LD Prioritization analysis of genomic variants obtained for each of the communities: Using existing database for variant classifications, such as RegulomeDB [16], which classifies genomic variants based on already known properties, known as an eQTL, or having transcription factor binding site, DNase peak, etc., genomic variants grouped in each community can then be annotated for functionalities. Next, variants can be evaluated for LD amongst each other to reduce possible causative variants from those shortlisted in step one. Figure 9 below shows a simple LD association plot obtained by LDMatrix web-applicationt part of LDlink package [17].

variants

Figure 9: Classifying variants based on their LD associations.

Benchmarking

Igraph [18] and graph-tool’s [19] functionality and target use cases are similar to NetworKit, confirmed by authors of NetworKit. Packaged as Python modules, they provide a broad feature set for network analysis workflows and active user communities. They address scalability issues by implementing core data structures and algorithms in C or C++; graph-tool builds on Boost Graph Library and parallelizes some kernels using Open MP.

Gephi [20], a GUI application for Java platform with a strong focus on visual network exploration, is geared towards network science but differs in important aspects from NetworKit. Pajek [21], a proprietary GUI application for Windows operating systemoffers visualization features with analysis capabilities like NetworKit. Pajek XXL, a variant, uses less memory and focuses on large datasets. SNAP [22] net-work analysis package has recently adopted the hybrid approach of C++ core and Python interface.

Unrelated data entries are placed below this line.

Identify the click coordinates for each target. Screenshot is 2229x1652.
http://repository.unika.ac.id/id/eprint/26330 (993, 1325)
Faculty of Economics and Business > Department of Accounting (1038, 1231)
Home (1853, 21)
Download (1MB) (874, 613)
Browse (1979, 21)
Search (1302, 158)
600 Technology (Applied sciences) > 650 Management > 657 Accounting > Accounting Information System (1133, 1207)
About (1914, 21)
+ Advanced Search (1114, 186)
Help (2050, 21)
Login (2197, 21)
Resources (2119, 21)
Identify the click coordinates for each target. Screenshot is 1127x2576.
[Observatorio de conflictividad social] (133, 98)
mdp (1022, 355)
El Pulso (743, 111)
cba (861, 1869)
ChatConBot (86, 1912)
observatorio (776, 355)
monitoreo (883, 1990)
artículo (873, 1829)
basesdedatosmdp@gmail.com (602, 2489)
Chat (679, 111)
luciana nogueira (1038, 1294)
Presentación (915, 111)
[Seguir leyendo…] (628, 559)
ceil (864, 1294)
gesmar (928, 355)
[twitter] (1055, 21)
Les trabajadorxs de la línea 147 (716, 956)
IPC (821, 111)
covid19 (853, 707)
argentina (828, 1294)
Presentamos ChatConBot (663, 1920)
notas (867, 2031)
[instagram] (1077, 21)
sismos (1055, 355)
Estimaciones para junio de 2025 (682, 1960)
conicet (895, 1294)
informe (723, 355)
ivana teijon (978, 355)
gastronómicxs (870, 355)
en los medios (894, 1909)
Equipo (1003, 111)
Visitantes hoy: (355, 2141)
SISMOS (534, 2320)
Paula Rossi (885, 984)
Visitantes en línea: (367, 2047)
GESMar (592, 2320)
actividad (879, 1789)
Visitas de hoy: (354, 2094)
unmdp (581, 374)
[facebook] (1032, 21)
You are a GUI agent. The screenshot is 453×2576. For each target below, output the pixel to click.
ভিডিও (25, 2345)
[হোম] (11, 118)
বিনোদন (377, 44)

Related efforts from algorithm engineering community are KDT [23] (algebraic built, distributed parallel backend), GraphCT [24] (focused on massive multithreading architectures like Cray XMT), STINGER (a dynamic graph data structure with some analysis capabilities) [25] and Ligra [26] (a recent shared memory parallel library). These offer high performance through native, parallel implementations of certain kernels. For NetworKit to characterize a complex network, it would need a substantial set of analytics, which frameworks currently do not provide. These tools can be further studied for their usability in current regulatory genomic network perspective if efficiency was improved. NetworKit module was preferred in the creation of Graph Break as it already offers parallel implementations of various community detection algorithms and based on its benchmark performance analysis with closest alternative tools, such as igraph and graph tool.

As Graph Break uses NetworKit [8] and NetworkX [11] Python modules, its benchmarking and comparative benchmarking depends on benchmarking of these modules, which were done by the authors of these tools (cited in the references). NetworKit outperformed igraph and graph-tool in a comparative benchmarking, making it the preference for our ‘Big Data’ eQTL biological information. Previously, [27] used igraph for community detection. Algorithms used for these tools would be similar, but the optimized implementation differs, as that has an effect on the computational resource utilization, parallel compute capability, and other performance metrics, apart from the fact that an easy to use programming interface is also needed.

Another scalability factor is memory footprint of the graph data structure. NetworKit, with 260 M edges of the uk-2002 web graph occupies 9 GB with a lean implementation, compared to igraph (93 GB) and graph-tool (14 GB), benchmarked by the authors NetworKit increasing our confidence in deploying this module in Python for developing GraphBreak.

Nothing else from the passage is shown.